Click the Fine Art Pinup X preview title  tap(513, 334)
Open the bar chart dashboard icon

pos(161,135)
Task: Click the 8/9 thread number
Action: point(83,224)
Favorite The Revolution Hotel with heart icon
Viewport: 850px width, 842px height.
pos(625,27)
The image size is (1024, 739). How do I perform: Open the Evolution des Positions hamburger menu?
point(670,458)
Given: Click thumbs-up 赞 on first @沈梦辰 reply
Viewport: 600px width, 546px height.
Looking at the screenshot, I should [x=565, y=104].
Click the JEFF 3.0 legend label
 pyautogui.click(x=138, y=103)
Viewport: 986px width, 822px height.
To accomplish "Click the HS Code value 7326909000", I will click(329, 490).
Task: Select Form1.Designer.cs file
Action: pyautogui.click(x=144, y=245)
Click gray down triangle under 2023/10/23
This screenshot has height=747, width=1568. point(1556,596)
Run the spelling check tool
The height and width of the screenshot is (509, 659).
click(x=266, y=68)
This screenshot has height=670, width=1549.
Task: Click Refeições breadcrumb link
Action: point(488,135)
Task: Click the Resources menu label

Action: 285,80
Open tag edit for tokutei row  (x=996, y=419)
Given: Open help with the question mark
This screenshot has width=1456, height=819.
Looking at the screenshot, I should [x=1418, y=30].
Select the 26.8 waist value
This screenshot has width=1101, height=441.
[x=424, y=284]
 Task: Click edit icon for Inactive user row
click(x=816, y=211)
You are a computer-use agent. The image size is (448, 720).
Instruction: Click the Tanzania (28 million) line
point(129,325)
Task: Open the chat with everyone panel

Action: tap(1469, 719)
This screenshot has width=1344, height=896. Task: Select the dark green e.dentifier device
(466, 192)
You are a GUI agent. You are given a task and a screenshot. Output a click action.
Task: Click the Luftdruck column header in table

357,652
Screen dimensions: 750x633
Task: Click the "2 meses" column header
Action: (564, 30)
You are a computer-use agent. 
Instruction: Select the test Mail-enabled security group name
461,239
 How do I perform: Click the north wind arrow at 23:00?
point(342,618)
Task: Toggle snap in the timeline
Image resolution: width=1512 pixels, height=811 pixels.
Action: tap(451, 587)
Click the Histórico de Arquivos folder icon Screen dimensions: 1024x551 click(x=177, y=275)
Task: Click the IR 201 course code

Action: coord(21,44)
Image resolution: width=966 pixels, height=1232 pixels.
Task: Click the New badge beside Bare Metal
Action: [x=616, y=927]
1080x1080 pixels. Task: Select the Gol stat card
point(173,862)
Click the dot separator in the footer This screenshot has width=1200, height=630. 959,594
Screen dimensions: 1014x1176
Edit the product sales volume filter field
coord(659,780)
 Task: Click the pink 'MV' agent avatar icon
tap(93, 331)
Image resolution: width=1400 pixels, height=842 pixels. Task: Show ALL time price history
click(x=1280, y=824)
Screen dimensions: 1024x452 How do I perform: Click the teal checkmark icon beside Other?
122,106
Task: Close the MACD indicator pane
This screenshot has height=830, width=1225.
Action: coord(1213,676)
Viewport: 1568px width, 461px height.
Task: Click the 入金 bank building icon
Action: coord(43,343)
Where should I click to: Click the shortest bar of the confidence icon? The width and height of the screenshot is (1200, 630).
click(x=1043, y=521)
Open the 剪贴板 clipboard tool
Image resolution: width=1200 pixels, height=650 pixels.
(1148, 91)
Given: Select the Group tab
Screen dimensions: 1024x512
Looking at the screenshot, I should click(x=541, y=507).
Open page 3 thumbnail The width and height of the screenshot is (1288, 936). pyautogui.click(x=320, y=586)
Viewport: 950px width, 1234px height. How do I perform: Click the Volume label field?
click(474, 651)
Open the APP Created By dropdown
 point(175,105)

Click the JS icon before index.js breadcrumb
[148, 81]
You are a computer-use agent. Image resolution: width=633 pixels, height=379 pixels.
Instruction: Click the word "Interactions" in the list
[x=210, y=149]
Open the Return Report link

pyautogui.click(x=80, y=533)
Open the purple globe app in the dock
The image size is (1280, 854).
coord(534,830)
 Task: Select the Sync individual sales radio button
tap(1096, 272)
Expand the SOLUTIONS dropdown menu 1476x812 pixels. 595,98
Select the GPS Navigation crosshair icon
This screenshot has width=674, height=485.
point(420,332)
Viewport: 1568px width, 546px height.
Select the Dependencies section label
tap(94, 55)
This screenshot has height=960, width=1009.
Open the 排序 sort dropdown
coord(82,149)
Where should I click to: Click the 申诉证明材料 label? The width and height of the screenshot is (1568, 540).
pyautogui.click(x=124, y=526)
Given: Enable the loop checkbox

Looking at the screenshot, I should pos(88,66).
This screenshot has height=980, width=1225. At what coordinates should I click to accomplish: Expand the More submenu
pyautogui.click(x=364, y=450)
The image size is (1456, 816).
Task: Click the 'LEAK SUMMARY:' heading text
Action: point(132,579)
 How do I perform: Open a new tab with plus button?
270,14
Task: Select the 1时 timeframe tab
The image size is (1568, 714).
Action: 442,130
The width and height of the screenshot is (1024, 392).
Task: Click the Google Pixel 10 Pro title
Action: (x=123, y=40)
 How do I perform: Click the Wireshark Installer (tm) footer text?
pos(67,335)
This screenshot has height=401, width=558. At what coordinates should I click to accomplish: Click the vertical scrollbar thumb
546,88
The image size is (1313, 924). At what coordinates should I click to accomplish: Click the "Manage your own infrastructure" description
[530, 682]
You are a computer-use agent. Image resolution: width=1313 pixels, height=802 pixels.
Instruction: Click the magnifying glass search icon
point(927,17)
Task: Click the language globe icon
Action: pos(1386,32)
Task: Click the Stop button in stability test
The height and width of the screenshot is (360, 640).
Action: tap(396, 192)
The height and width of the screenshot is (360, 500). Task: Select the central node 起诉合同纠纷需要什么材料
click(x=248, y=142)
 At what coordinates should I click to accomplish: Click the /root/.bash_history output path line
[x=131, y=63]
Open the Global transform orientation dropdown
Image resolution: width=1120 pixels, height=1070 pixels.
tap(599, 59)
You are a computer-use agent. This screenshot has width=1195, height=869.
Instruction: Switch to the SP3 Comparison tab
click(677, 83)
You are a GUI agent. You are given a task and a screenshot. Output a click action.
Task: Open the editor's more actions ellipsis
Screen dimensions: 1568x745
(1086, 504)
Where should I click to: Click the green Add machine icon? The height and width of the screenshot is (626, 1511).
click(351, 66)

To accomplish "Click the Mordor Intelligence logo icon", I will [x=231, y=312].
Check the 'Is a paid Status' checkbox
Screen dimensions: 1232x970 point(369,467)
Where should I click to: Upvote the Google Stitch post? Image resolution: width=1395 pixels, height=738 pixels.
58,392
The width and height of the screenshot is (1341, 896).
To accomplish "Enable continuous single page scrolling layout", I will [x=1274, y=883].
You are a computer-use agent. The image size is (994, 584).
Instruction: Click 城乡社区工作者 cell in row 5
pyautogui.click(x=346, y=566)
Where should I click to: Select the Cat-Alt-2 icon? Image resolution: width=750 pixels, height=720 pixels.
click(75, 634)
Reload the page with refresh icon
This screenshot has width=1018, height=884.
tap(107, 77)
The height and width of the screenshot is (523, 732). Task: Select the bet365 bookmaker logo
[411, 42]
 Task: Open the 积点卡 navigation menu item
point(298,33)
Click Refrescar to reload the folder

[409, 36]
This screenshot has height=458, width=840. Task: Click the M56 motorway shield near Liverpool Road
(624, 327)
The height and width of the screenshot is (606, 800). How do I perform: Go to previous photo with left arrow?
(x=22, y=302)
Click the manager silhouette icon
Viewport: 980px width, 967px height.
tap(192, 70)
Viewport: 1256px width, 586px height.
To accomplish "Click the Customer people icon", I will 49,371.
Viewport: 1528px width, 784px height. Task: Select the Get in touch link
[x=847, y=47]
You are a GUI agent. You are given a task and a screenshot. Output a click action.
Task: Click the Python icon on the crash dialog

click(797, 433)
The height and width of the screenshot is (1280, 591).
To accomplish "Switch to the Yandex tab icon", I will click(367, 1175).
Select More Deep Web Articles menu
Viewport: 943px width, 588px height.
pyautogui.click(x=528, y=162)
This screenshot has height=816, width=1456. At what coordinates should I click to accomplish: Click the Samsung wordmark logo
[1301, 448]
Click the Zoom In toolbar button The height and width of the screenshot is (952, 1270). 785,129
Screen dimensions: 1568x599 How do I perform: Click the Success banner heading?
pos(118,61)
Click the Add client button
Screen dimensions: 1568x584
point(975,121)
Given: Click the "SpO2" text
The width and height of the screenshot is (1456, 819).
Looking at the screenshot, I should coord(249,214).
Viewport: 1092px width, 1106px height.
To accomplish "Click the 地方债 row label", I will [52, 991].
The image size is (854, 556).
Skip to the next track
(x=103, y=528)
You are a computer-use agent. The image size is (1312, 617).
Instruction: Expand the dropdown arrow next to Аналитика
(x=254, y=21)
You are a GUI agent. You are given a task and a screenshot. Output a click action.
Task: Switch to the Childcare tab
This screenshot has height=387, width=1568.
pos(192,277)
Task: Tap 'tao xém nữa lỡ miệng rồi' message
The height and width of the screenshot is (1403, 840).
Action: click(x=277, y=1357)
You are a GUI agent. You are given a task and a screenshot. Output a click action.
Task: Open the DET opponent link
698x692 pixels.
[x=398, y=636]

_Problem requirements_
Taking the entries from their first line through the line with "Given: Click thumbs-up 赞 on first @沈梦辰 reply", inclusive, restate each line word for word and give nothing else.

_Completed exercise_
Click the Fine Art Pinup X preview title  tap(513, 334)
Open the bar chart dashboard icon

pos(161,135)
Task: Click the 8/9 thread number
Action: point(83,224)
Favorite The Revolution Hotel with heart icon
Viewport: 850px width, 842px height.
pos(625,27)
The image size is (1024, 739). How do I perform: Open the Evolution des Positions hamburger menu?
point(670,458)
Given: Click thumbs-up 赞 on first @沈梦辰 reply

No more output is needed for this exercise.